Ghost town in Juab County, Utah, United States

Jericho is a ghost town in eastern Juab County, Utah, United States. It is located the southern part of the Tintic Valley, about 30 mi west of Nephi and 103 mi southwest of Salt Lake City.

==Description==
The site of the former community is situated along Union Pacific Railroad's (UP) Lynndyl Subdivision.

 It can be reached by U.S. Route 6 (Grand Army of the Republic Highway) by either heading south from Eureka or heading northeast from Delta. The area can also be reached by heading west from Nephi on Utah State Route 132.

Jericho was so named on account of its desolate, isolated, and sandy surroundings. The ghost town is near the Little Sahara Recreation Area, an area consisting of sand dunes. The area is popular among off-road vehicle users, motocross bikers, and campers. The climate of the area is hot in the summers, commonly from 90 to 100 degrees Fahrenheit and winters are cold, between 30- and 40-degrees Fahrenheit. The climate is typical of that of the Great Basin Desert.

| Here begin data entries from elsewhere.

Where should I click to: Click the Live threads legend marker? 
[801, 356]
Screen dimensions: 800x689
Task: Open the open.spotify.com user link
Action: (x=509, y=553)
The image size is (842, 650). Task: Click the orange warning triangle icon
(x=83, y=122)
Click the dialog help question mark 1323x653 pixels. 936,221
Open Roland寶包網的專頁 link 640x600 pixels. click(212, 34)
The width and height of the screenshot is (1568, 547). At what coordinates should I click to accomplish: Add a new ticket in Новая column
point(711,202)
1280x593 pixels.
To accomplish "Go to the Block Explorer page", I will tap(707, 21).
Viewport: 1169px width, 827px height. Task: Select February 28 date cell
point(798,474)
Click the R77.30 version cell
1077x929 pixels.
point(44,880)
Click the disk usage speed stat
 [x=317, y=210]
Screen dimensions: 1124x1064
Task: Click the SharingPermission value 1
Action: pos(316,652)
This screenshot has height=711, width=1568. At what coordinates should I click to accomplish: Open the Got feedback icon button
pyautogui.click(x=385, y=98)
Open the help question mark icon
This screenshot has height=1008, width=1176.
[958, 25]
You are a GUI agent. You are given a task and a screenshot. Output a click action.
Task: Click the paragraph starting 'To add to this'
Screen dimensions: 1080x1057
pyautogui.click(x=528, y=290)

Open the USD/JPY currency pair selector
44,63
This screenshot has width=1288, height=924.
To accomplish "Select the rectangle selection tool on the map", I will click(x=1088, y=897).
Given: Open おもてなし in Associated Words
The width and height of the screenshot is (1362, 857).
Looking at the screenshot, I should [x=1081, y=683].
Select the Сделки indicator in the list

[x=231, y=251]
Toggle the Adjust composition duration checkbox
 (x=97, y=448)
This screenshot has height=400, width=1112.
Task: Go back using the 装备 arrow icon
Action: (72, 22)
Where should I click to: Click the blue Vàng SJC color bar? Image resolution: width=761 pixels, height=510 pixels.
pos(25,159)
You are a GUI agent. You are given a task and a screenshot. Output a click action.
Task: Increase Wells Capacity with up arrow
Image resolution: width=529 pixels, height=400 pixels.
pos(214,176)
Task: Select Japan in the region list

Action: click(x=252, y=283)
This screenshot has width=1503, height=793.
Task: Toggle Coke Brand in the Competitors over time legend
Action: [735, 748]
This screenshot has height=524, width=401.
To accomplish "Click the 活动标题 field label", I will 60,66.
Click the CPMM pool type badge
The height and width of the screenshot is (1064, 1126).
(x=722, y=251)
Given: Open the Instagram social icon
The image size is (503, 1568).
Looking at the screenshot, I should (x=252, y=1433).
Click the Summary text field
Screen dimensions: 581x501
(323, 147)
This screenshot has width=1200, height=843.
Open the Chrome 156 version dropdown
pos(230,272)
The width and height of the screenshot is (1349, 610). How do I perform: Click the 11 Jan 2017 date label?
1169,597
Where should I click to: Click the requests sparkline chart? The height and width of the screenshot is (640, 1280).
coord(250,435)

The State Road Commission of Utah (predecessor to the Utah Department of Transportation) named a nearby highway junction after the former community (Jericho Junction).

==History==
Jericho was originally a sheep shearing corral along the Los Angeles and Salt Lake Railroad (now the UP's Lynndyl Subdivision). later became a camp for the Civilian Conservation Corps (Camp Jericho).